### WORK REQUEST
Start at the line with "Polityce Prywatności. (167, 1300)" in the records below, stop at the line with "Czujka dymu 2030-DSR", and return every line in that span exactly, the two end lines included.

- Opening Delimiter -

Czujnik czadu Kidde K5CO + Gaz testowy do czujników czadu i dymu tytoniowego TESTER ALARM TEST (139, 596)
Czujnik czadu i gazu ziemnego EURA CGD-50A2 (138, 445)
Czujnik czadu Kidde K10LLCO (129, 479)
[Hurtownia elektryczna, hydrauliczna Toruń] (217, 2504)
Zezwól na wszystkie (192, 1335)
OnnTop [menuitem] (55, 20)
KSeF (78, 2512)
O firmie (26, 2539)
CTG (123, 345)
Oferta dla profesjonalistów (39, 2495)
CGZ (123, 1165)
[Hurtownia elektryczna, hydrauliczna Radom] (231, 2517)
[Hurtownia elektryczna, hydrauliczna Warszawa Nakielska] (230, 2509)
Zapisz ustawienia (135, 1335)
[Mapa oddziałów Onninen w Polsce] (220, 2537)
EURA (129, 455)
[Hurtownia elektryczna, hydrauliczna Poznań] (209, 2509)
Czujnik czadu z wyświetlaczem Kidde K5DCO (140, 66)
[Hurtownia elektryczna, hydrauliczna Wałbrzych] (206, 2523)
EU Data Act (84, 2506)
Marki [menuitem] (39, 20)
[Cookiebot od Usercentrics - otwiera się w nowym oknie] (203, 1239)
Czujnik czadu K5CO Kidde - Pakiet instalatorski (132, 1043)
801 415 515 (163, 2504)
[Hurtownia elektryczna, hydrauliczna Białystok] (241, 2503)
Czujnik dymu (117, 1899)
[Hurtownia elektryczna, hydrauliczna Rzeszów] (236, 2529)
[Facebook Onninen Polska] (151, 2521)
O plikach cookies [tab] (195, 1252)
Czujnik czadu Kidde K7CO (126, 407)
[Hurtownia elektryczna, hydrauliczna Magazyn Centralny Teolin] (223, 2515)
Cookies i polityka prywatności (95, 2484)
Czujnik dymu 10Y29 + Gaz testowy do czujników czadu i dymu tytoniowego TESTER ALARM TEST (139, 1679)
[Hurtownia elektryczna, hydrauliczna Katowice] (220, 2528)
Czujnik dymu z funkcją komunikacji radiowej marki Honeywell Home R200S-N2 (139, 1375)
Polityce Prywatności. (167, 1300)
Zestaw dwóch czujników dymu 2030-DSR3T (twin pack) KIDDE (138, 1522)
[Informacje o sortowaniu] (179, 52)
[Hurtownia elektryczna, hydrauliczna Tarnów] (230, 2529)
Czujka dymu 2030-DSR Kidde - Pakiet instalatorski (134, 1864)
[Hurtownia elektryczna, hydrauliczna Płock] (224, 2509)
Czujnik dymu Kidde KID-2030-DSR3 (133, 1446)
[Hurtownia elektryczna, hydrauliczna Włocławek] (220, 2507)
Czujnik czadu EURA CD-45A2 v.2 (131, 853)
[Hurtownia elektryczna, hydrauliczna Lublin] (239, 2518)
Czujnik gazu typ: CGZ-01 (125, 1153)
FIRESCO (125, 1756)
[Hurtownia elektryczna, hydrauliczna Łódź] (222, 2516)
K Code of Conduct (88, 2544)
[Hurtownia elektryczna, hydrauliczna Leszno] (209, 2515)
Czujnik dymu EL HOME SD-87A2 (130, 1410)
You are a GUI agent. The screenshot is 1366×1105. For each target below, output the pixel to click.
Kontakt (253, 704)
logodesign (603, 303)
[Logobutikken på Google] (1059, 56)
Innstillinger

- Closing Delimiter -

### WRITTEN RESPONSE
Polityce Prywatności. (167, 1300)
Zestaw dwóch czujników dymu 2030-DSR3T (twin pack) KIDDE (138, 1522)
[Informacje o sortowaniu] (179, 52)
[Hurtownia elektryczna, hydrauliczna Tarnów] (230, 2529)
Czujka dymu 2030-DSR Kidde - Pakiet instalatorski (134, 1864)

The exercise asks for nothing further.